Sevgi Soysal, kapalı mekânların, evlerin, eşyaların ve ayrıntıların romancısıdır. Ama bir natüralist gibi ayrıntıları okurun önüne tepeleme yığmaz. Zola gibi, bir çamaşırhaneyi kırk sayfada anlatmak değildir çünkü mesele. Evde ve eşyadaki bit yeniği gösterilmelidir. Yürümek’te Ela’nın annesiyle beraber ziyaret ettiği Büyükada konağının gerçek sahibi Ermeni ve Rumlar dayatılmış bir sessizlik ve tedirginliğin konusudur. Ela, Rum sevgilisi Aleko ile Aya Yorgi’ye tırmandığı gün babası ölüverir.   

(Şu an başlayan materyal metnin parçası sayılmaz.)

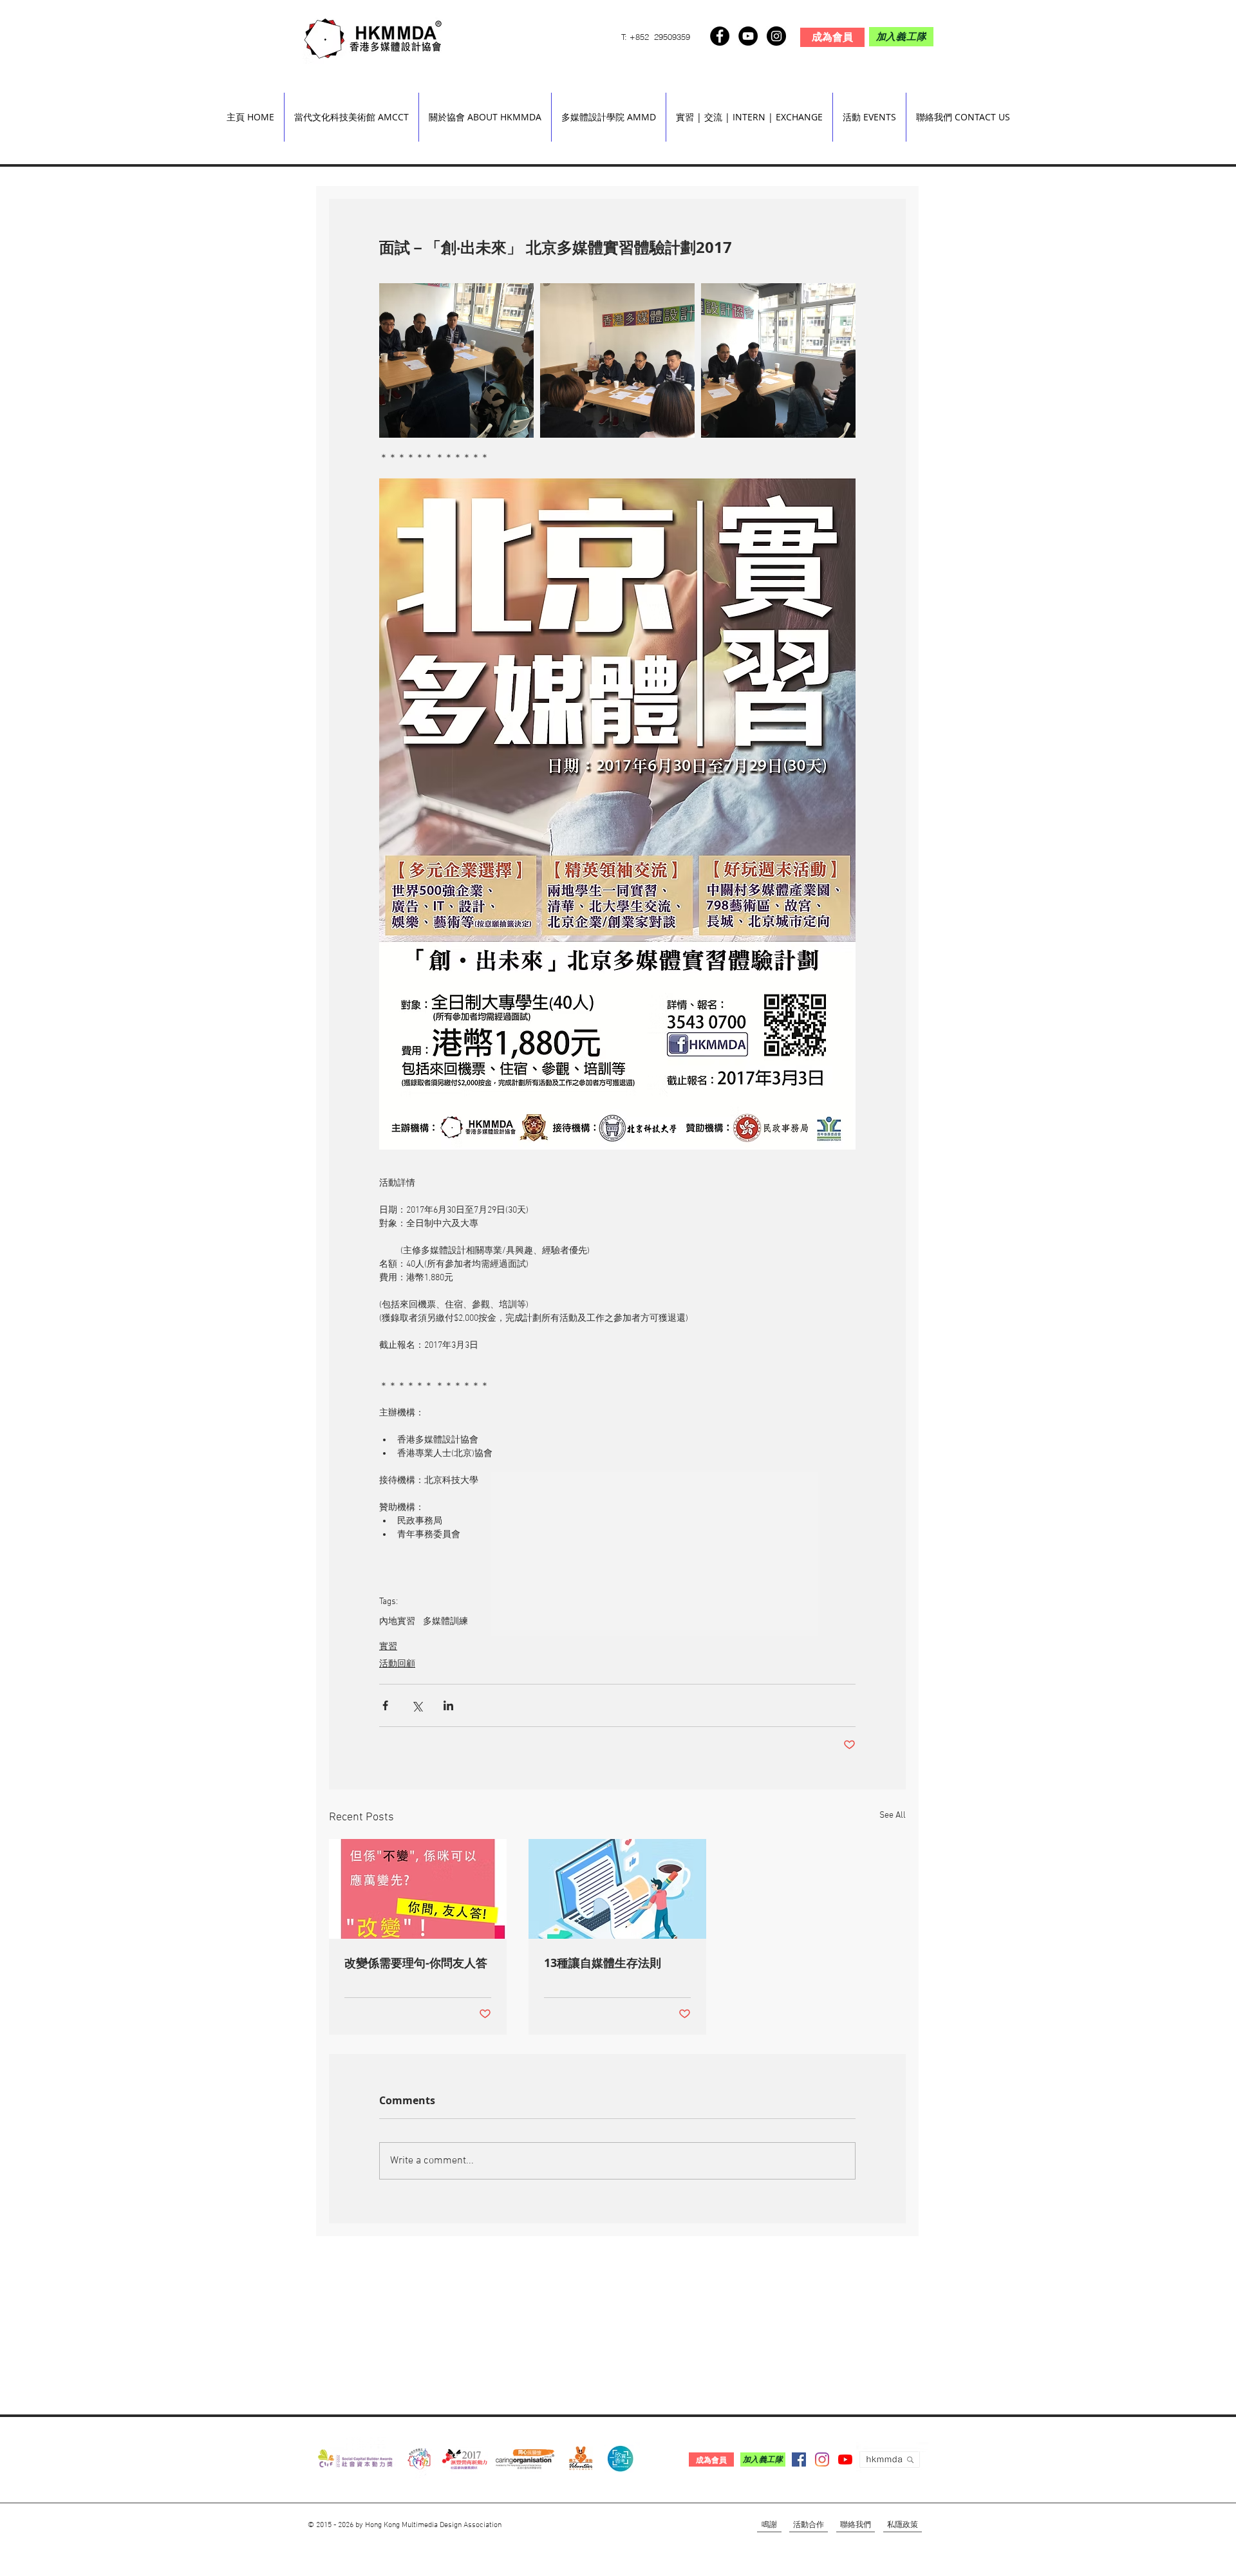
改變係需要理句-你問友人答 (415, 1963)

Yürümek’te Sevgi Soysal’ın ayrıntılara ve eşyalara duyarlığı, doğayı görselleştirme becerisiyle birleşir ve hemen cinsellik sözkonusu olur. Müstehcenlik suçlamasıyla toplatılan Yürümek’te cinsellik, birçok yerde, olabilecek en ince şekilde anlatılmıştır:

“Derinlerde, toprağın derinindeki asma kökü, o hafif taşlı, kumlu yamaca doğru gelişti. Kısa kahverengi, esmerimsi gövde yardı toprağı. Gelişti. Dallandı. Toprakta yerini belledi kütük. Yaprakların koltuk altlarından uzandı dallar çubuk çubuk. Genç sürgünler sülük gibi kıvrıldılar. Çatallı uçlarıyla çevreye tutundular, yayıldılar. Büyük, el ayası damarlı, bölümlü yaprakların dişleri genişledi, sıralandı art arda. Alışılmış süreler geçti. Çiçekler dallar üzerinde salkım salkım açtılar. Kâse biçimi tomurcuklar belirdi. Çanak yaprakları. Taç yaprakları. Erkek organlar olgunlaşan çiçeğin külahını devirdiler. Tek dişi organ meyveye dönüştü. Üzüm oldu. Salkım salkım, yeşil, sarı, kırmızı ve kara. Çekirdek. Çekirdeksiz kimi. Önce ekşi, koruk. Olgunlaştı, tatlılaştı, ağırlaştı. Salkımlar dalları toprağa çektiler. Saplar ağır meyvelerle aşağı döndüler. İnsanlar, hayvanlar ya da kuşlar bundan hoşlandılar. Çok doğaldı bu. (s. 42, İletişim Yay. 12. baskı, 2012)”

Sonuç olarak, Sevgi Soysal, Türk edebiyatında ender rastlanır özelliklere sahip bir yazardı. Yaşasaydı, herhalde odağını 12 Mart’la sınırlı tutmayacaktı. Gerçi bu ülkenin 12 Mart’ları 12 Eylül’leri bitmez, bitmiyor.